La Corrupción Argentina 1

En la última década la Argentina ha continuado, en forma acelerada, su deslizamiento hacia un estado en manos de mafias políticas. Esto es notable porque el índice de corrupción de este país en la década de 1990 era ya muy alto. En 2015 la Argentina retrocedió otro puesto en el ránking de la corrupción internacional al pasar del puesto 106 al 107 sobre un total 175 países evaluados por Transparencia Internacional. Es decir, pasó largamente la mitad de la tabla para acercarse un paso más a uno de los países más corruptos: Somalía.

Martín Varsavsky Waisman es un empresario en telecomunicaciones nacido en Buenos Aires -nacionalizado español y estadounidense- que donó a la Argentina más de U$S 11.500.000 para crear el portal educativo Educ.ar.

En un reportaje concedido al diario español El País aseguró que los españoles “no conocen lo que es un país corrupto gobernado por corruptos”, y precisó “Yo, en España, personalmente nunca me encontré con corrupción. Pero quise llevar Fon a Argentina y el primer día ya me estaban pidiendo sobornos”.

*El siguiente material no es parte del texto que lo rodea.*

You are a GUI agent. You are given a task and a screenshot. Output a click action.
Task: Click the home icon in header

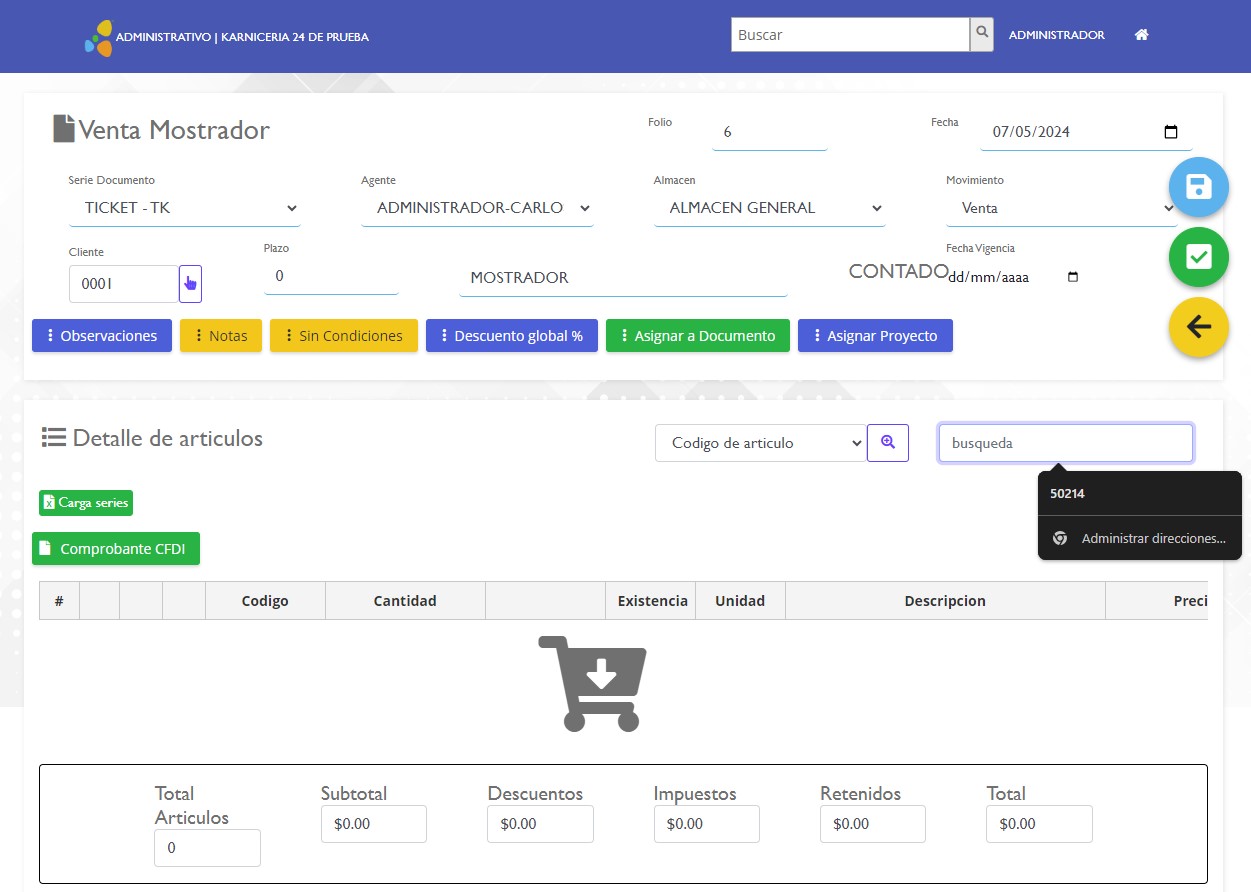(x=1141, y=35)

La ONG Poder Ciudadano, el capítulo argentino de Transparencia Internacional (TI) presentó un informe sobre corrupción y transparencia. A su vez incluye algunos datos interesantes extraídos del Barómetro Global de la Corrupción del 2013. Una encuesta de opinión realizada por TI que indica, por ejemplo, que en Argentina el 47% de las personas que pagan sobornos son para acelerar trámites y el 45% porque “era la única forma de obtener un servicio”. Mientras, consultados sobre por qué no denunciarían un hecho de corrupción, el 41% respondió que le da miedo y el 40% dijo: “porque no serviría de nada”.

Desde 1989 hasta la fecha solo había cinco condenas judiciales a ex altos funcionarios, pese al aumento meteórico de causas judiciales por corrupción. Una contra el ex presidente Carlos Menem por el caso de la venta ilegal de armas a Ecuador y Croacia, la ex secretaria de Medio Ambiente, María Julia Alsogaray por enriquecimiento ilícito, el ex titular del PAMI Alderete por irregularidades en la contratación de empresas y al ex titular de la Casa Moneda Gostanián y la ex ministra de Economía K, Felisa Miceli por el caso de la bolsa con dinero del Banco Central en el baño de su casa. Nada más que seis condenas, con la de Jaime, frente a la corrupción que galopó en el menemismo y en el kirchnerismo. De hecho, la denuncia que hizo el Embajador norteamericano Terence Todman en 1991 de un pedido de soborno para la habilitación del frigorífico Swift de Rosario terminó como corresponde… sin condenas. Como dice la cultura popular: si te robas una gallina vas preso veinte años, pero si robas el Banco Nación no pasa nada. ¿Cómo lo sabemos, pues porque la Argentina tiene el dudoso honor de ser una nación donde el Vicepresidente compró la empresa Ciccone, o sea la Casa de la Moneda, y sigue en funciones. La Presidenta insiste que “la justicia se debe expedir”. Por supuesto, que la Justicia también se puede expedir sobre las múltiples causas de corrupción que tiene la misma Presidenta. Pero “not to worry, baby”. En los últimos seis meses todos los jueces que dieron curso a distintas causas sobre corrupción han sido desplazados acusados de… parcialidad política, obvio. Mientras tanto han sido reemplazados por jueces que a su vez están procesados (ya no solamente acusados) de corrupción.

¿Hubo más corrupción en el gobierno de Menem o en el de los Kirchner? Según el Centro de Investigación y Prevención sobre la Criminalidad Económica (CIPCE) de 750 causas a funcionarios públicos por corrupción, iniciadas entre el 2002 y el 2007, solo ha habido una condena importante. Pero no hay una estadística que puede separar períodos políticos. El directivo de Poder Ciudadano, Alvaro Herrero, recordó que la procuradora general de la Nación, Alejandra Gils Carbó, disolvió una oficina que lleva un registro de causas contra funcionarios. No sabemos si se la disolvió porque eran tantas que no valía la pena registrarlas, o porque la funcionaria se sintió deprimida con esas estadísticas, o porque es una funcionaria que podría ingresar como una estadística de la oficina.